FDI isn’t making its way to India to lose money. It’s come with an expectation, that more money will be made in profits and taken back, than what is being invested.
We have a government, which hopes the direct investments widen the tax base so that it can secure a future for the poor.
With this money flowing in, it’s only understandable that this money will try to replicate its previous successes. This means using technology to cut out middlemen, flatten corporate structure while increasing income gap as a side effect. My argument is that this doesn’t work in the Indian context.
All of a sudden we see startups work on a business model, based on ideas lifted from successfully funded ideas abroad. The template has become a simple one, which includes finding ways to reach people while reducing costs by bumping off businesses along the value chain.
This method is not creating value, but just redistributing wealth from many small businesses to a single giant of a business using technology. It might have worked in the west, but will not work as easily in the Indian context. Largely, because India is far more prone to give in to populistic demands than say a government in EU.
I bring this up because this is what our new hoard of entrepreneurs think is a path-breaking new idea. Cut out the middlemen and add that margin to your own, and done. I don’t know what these guys hope. That the entire value chain will just keel over and die?
The Truth of Doing Business In India
If there is one truth to doing business in India, is that businesses only grow when they form long-lasting partnerships with other businesses and share their successes.
This spirit of collaboration is largely lost on our startups as most of them are working with funds that have to show returns in five years. Decision making for the long-term needs patient capital.
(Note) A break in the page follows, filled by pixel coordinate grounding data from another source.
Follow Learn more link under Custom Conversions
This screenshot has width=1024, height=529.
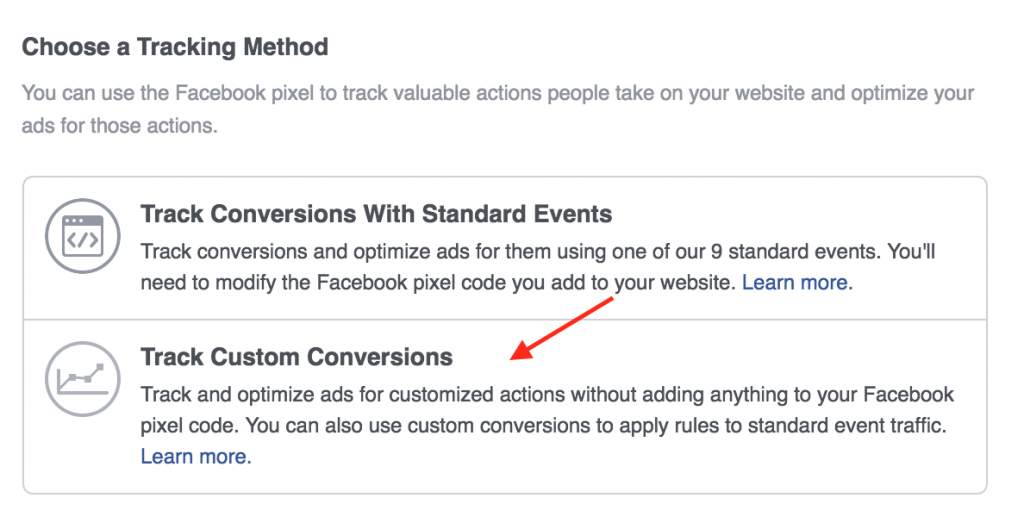[196, 457]
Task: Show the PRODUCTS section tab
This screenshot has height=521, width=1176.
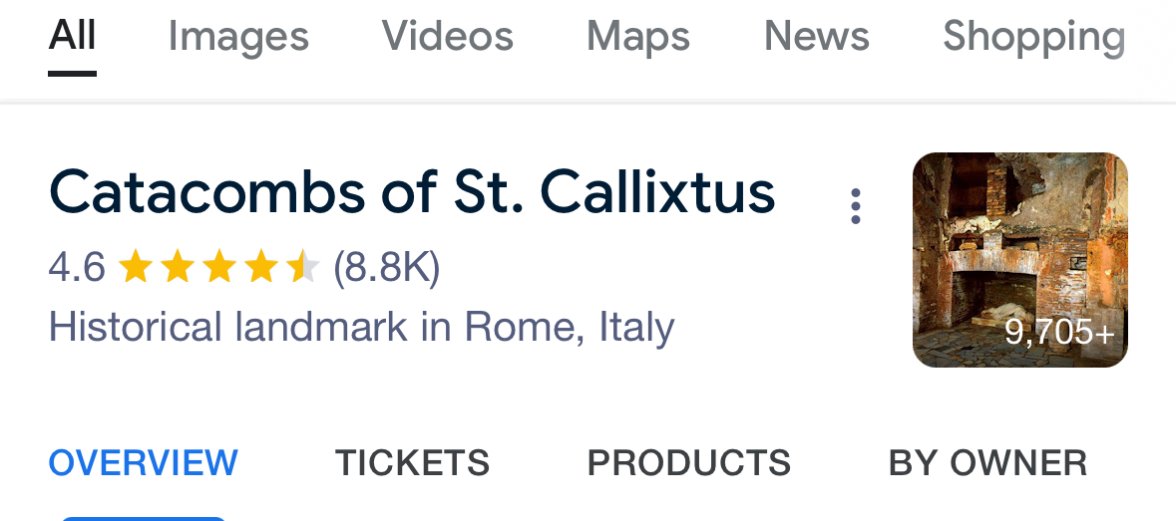Action: [689, 463]

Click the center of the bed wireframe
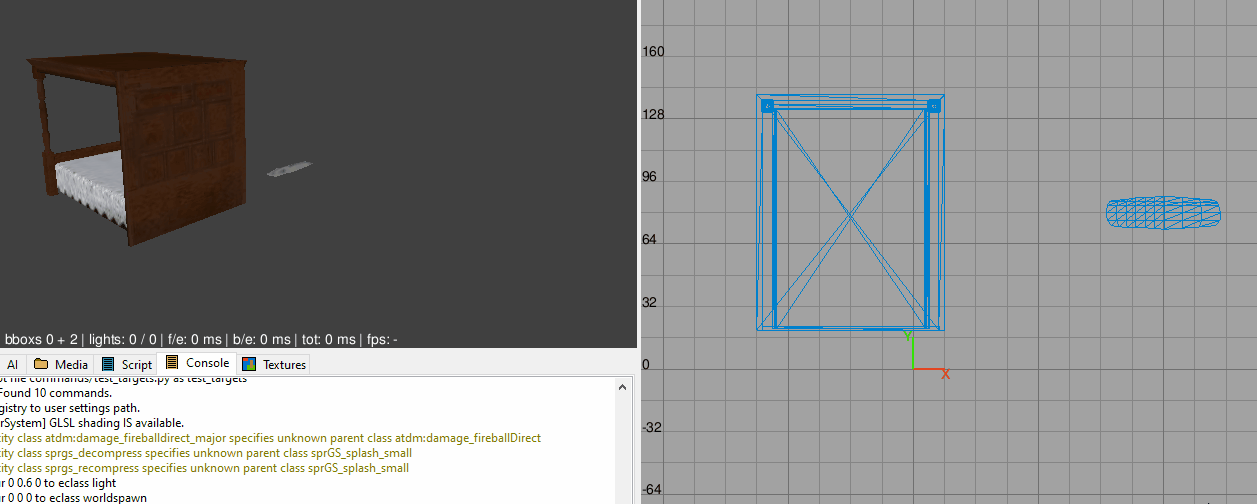850,213
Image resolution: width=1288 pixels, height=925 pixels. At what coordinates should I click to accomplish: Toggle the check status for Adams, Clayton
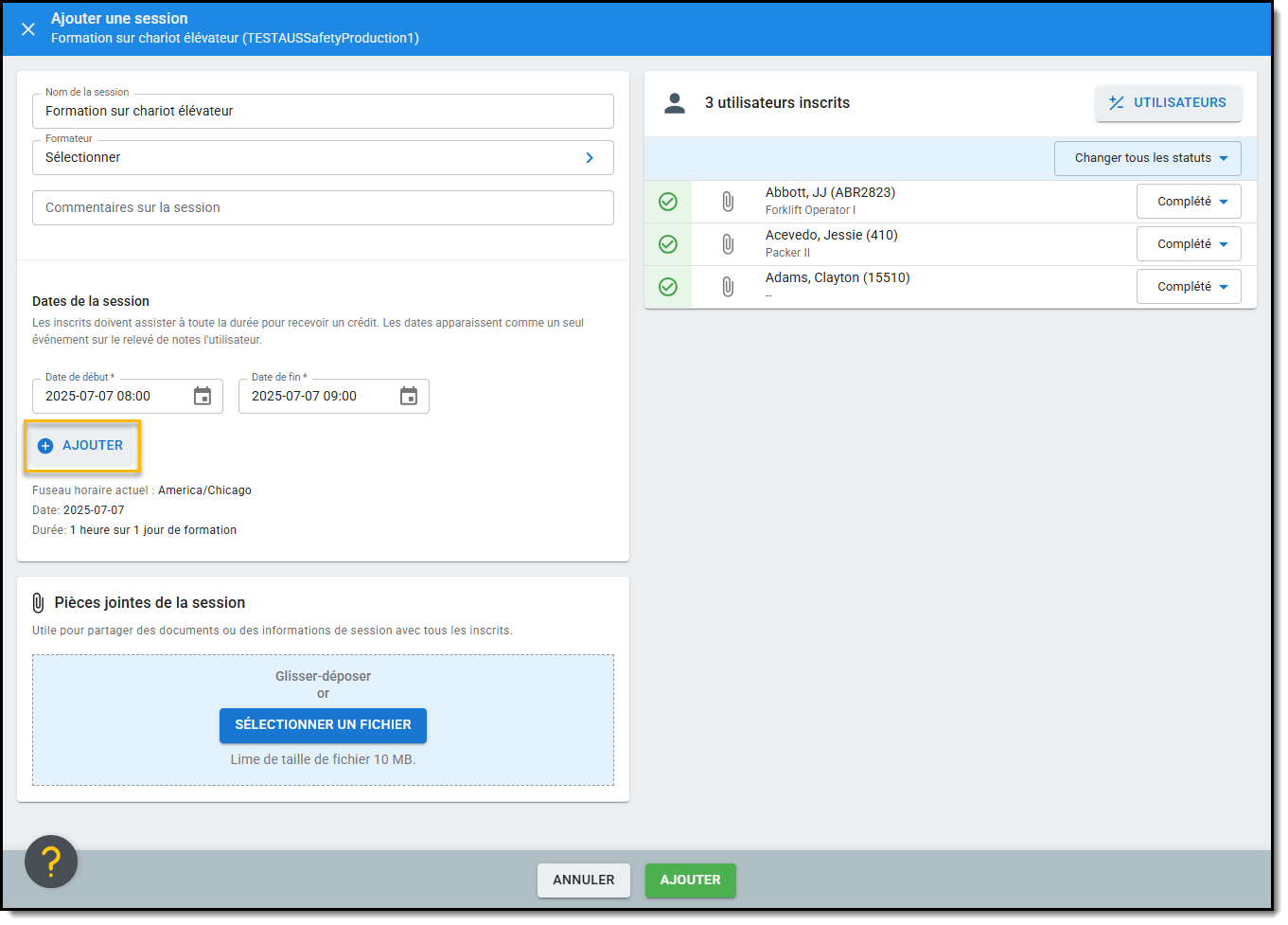pos(668,287)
Look at every single Indian business which is a part of India Inc. You will find that the company has been successful because it connected people, provided them with jobs and grew the entire economy. For each one of these companies, the entire ecosystem grew. Thousands got job manufacturing things and millions got jobs selling them.
TCS and Infosys grew in stature also due to the goodwill of millions employed. Godrej and Tata’s spent huge profits improving the lives of millions. They were doing all these things within the first year of their businesses.
India is a country where 94% of the people work in the unorganised sector. If your strategy involves fighting this 94% and taking money out of their pocket, think again, as it might be short term. They are not going away and will always be plotting your demise.
The world over, if Google created an advertising platform, it also enabled marketing agencies and individuals togrow the platform and be evangelists. If Apple invented the iPhone, it also allowed an entire developer ecosystem to partake in profits and compete.
Individual companies don’t compete to become successful. Business ecosystems around individual companies compete to become successful, with the losing ecosystem absorbed by the winning one.
Business Depends On Laws
Your business derives power from the legal framework, which is as good as it is enforced. Enforcing laws takes political will. Politics favours the larger number of people. The equation is simple. More businesses for you, than against you is the mantra for the Indian Economy.
So either create a blue ocean, a category of products & services which don’t exist, or fill the gap created by ever expanding population and disconnected society, or create a product that improves efficiency for existing market players. But all these should be inclusive, creating a win-win for your partners, who should grow with you.
But at no point should you forget that a business can only be profitable and successful if it operates under the unwritten social contract for the betterment of the society.
[This post by Satyarth Priyedarshi first appeared on LinkedIn and has been reproduced with permission.]